La apuesta por la tierra no queda ahí, ya que los productos que se necesitan para elaborar las obleas –azúcar, harina y huevo–, proceden de Castilla y León. La receta no ha variado desde que Gaspar Martín Moreno comenzó a desplazarse pueblo a pueblo por las casas de los ganaderos «fuertes» para elaborar las obleas en las planchas que llevaban, mientras que los clientes aportaban la materia prima.
Así durante muchos años de esfuerzo y trabajo. Fabián Martín Muñoz señala que de las pocas cosas que han cambiado en la elaboración es el uso de la leña por el gas y la introducción de la maquinaria, que ha propiciado el constante incremento en la producción.

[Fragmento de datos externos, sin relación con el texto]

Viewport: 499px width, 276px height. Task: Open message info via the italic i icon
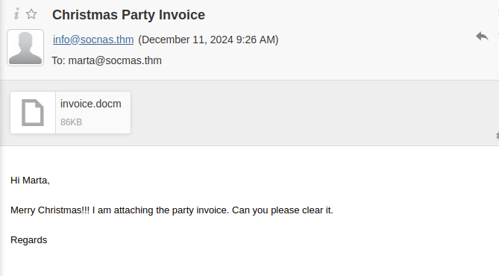pos(16,13)
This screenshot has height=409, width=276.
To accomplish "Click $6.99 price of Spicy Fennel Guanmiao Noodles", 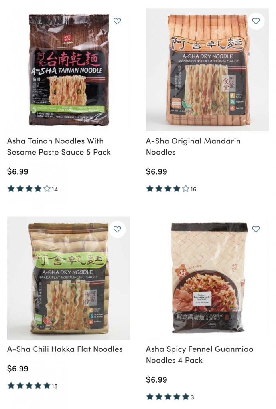I will pos(156,379).
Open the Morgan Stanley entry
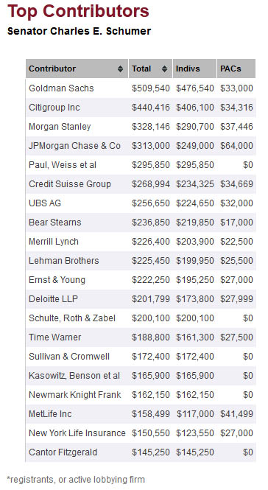Image resolution: width=268 pixels, height=490 pixels. point(60,127)
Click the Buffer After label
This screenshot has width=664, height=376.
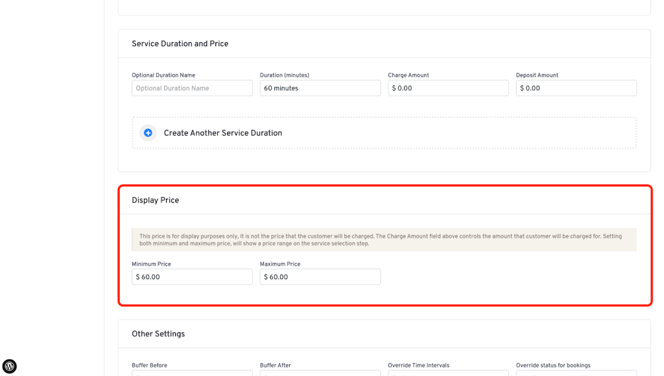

Mientras que antiguamente podían elaborar en torno a setenta docenas en un día, ahora esta cifra se ha disparado hasta las 16.000 obleas a la hora, gracias a los 301 moldes de que disponen en la fábrica, a partir de tres líneas de producción. Una fábrica en la que los trabajadores y trabajadoras siguen empaquetando las obleas en docenas de forma manual y sin equivocarse.

La clave, según Fabián Martín Muñoz, está en el «trato y el esmero» con el que se saca a diario un producto «muy delicado» y con un milímetro de grosor que sale de unas planchas en las que aparecen, además del nombre de la empresa, las espigas y el típico botón charro. En las bolsas aparece también la catedral de Salamanca.

Este producto, tan sencillo y exquisito, se empleaba en algunos lugares de España para obsequiar a las visitas, de ahí que se lo vincule con la fiesta. Actualmente ha sido incorporado a los desayunos diarios, debido a su elevado valor nutritivo. Además, son un buen complemento de la miel, el queso blando, la leche o la mermelada. Incluso, se ha convertido en un elemento imprescindible para elaborar deliciosas y crujientes tartas de chocolate.

Aunque muy recomendables para el conjunto de la población, las obleas resultan especialmente aptas para los más pequeños y para los más mayores, pero también para quienes padezcan de estómago.
Con todas estas ventajas, no es extraño que Pan de Ángel haya ido creciendo año tras año, hasta llegar a los actuales dos millones de facturación al año, dando empleo de la gente de la comarca y de comer a miles de españoles de todos los puntos.

Ahora, los objetivos de Fabián Martín Muñoz se centran en «seguir creciendo», para impulsar desde la pequeña localidad Salmantina de Cipérez este producto artesano que ha comenzado a ‘viajar’ por países como Portugal, Francia, Suiza e Inglaterra. Eso sí, pese a los avances producto de los tiempos, Fabián Martín Tapia seguirá cada días pasándose por la empresa para supervisar si se hacen bien las cosas y, de lo contrario, para tirar de las orejas a quien corresponda.

LA FICHA DE LA EMPRESA

Historia. Aunque la historia de Pan de Ángel se remonta al siglo XVIII, no fue hasta 1985 cuando se constituyó como empresa en la provincia de Salamanca.

Producto. Elabora 16.000 obleas a la hora.

Plantilla. Cuenta con 23 trabajadores.

Facturación. Factura dos millones de euros al año.

Ventas. Pan de Ángel vende fundamentalmente en España, aunque ya ha comenzado a exportar pequeñas cantidades a países de Europa, como Portugal, Francia, Suiza o Inglaterra.
Instalaciones. Posee una antigua nave de 700 metros cuadrados y otra nueva de 1.500.